En las primeras semanas, ella se limitó a observarle, tomando nota de sus gestos y su modo de hablar. Lo encontró predecible, un hombre atrapado en los confines de sus propias expectativas. Pero bajo esa capa de previsibilidad, descubrió un deseo reprimido, una sumisión en su lujuria latente que pedía ser liberada.
El juego comenzó sutilmente. Majood elegía siempre un lugar estratégico en la universidad, nunca el mismo, para desarmar las costumbres de Ibrahim. Sus preguntas, aunque pertinentes, contenían una nota de provocación, una alusión a algo que quedaba suspendido en el aire como un perfume. Él siempre respondía con seriedad, aunque su voz se quebraba apenas perceptiblemente. Ella se deleitaba con esos pequeños triunfos.
Fue en una sesión de consulta después de clase donde la dinámica cambió. Majood había llegado con un ensayo, pero sus palabras no fueron sobre temas académicos.
—Usted tiene miedo de ser visto, profesor. Pero yo ya lo veo.
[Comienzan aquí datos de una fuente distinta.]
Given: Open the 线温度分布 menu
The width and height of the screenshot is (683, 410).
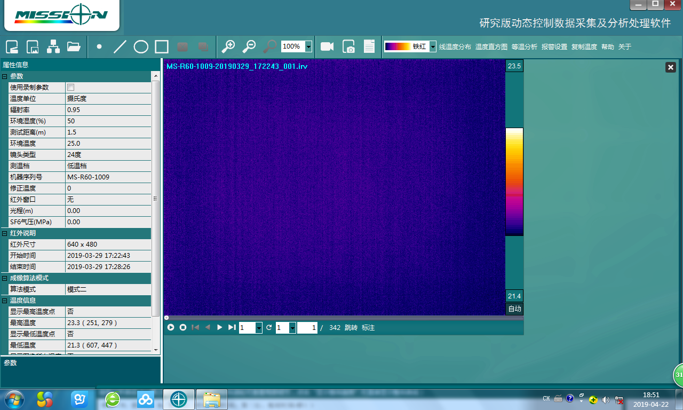Looking at the screenshot, I should click(455, 47).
Ibrahim, se quedó inmóvil, su pluma detenida en el aire. No respondió, pero ella sabía que no necesitaba hacerlo. Su silencio era una rendición.
La danza del descontrol
El siguiente paso fue más directo. Un mensaje directo, firmado ese cinismo y erotismo que le distinguía, contenía una cita de Bataille: “El erotismo es la aprobación de la vida hasta en la muerte”. Esa noche, Ibrahim no durmió.
La relación que siguió no se desarrolló en el aula ni en espacios públicos. Majood, elegía cuidadosamente los escenarios, cargándolos de simbolismos que reforzaban su posición dominante de aquella mujer perversa, ninfómana llena de maldad en la sangre. Una vez, lo citó en plena soledad, donde ella llegó vestida con una elegancia provocativa que contrastaba con la intensidad de su mirada. Allí, no hablaron de nada abiertamente íntimo, pero cada palabra suya parecía una orden disfrazada de sugerencia.
El clímax del juego llegó en su estudio, donde Majood finalmente había conseguido. Allí, le pidió que leyera en voz alta fragmentos de Los 120 días en Sodoma mientras ella lo observaba desde un sillón, sus piernas cruzadas con una estudiada indiferencia. Cada vez que su voz temblaba, ella sonreía.
Ibrahim, en esos momentos, descubría una parte de sí mismo que había enterrado por años. La sumisión no lo degradaba; lo liberaba. El poder de Majood, su control, no era un abuso sino un pacto tácito en el que ambos se encontraban a sí mismos.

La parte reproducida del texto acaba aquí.